Media Urged to Highlight Women's Health Expertise
As the event underscored, actively amplifying female health experts' voices in media coverage can bolster their leadership in a sector still facing gender imbalances.
DAR ES SALAAM, Tanzania - Journalists should embrace female health experts as vital sources who can "make headlines," not just turn to women as victims for emotional anecdotes, a Kenyan editor said at a session on improving media coverage of the sector, writes Innocencia Chimwemwe-Marie.
"Women are not just victims in story sources. Remember that there are experts in the health industry that can be approached and make headlines," Dorcas Odumbe, Gender & Education Editor at Kenya's Nation Media Group, told the highly attended session on the second day of the Women Leaders in Health Governance Conference in Dar es Salaam.
The session hosted by Lizz Ntonjira, director of communications and engagement at WomenHealth Lift, focused on breaking down barriers that deter women health leaders from opening up to media interviews.

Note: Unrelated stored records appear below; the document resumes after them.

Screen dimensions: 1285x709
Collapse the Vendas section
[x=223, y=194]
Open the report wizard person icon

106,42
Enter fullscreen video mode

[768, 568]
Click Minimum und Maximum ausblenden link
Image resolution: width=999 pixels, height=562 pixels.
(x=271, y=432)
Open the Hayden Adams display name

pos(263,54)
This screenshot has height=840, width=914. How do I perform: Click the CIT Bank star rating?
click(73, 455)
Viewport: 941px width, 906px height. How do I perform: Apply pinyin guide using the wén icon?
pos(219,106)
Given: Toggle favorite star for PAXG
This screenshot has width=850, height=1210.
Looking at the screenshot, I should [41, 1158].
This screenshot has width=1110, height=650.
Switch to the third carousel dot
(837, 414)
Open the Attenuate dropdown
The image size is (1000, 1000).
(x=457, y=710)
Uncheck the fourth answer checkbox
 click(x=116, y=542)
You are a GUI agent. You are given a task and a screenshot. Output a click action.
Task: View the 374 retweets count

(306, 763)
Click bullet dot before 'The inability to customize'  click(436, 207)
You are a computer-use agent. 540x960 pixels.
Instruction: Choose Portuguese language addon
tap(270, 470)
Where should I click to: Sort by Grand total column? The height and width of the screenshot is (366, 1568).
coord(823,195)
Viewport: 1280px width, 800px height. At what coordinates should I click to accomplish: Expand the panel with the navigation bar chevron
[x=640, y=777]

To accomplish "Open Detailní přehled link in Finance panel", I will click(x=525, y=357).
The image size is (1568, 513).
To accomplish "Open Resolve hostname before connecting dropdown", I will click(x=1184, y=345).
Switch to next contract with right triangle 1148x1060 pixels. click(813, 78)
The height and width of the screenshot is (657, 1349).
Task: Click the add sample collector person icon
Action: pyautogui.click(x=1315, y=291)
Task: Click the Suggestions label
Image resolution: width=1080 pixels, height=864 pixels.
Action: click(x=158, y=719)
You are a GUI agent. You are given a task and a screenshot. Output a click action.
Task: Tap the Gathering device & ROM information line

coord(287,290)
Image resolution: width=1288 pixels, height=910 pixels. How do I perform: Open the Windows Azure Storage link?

Odumbe said journalists should be "embraced as information carriers" whose profession can advance "positive strides registered in the health sector and not advertising."
Ethical codes may prevent some health specialists from self-promotion, she noted, but giving female experts a platform is key.
"There's need to deliberately put cognizance to the fact that there's need to critically grasp programming windows that will reach the intended target (women)," Odumbe said, stressing the importance of respecting female sources' preparation time to achieve "a win-win situation."
The session concluded that "every story is a gender story," highlighting the need to mainstream gender perspectives in reporting.
Parallel sessions at the Tanzania conference included "The Power of Voice," "Gender and Climate Change," and "Policies That Work" - all with a rallying cry that "leadership is not a noun, it is a verb."
As the event underscored, actively amplifying female health experts' voices in media coverage can bolster their leadership in a sector still facing gender imbalances.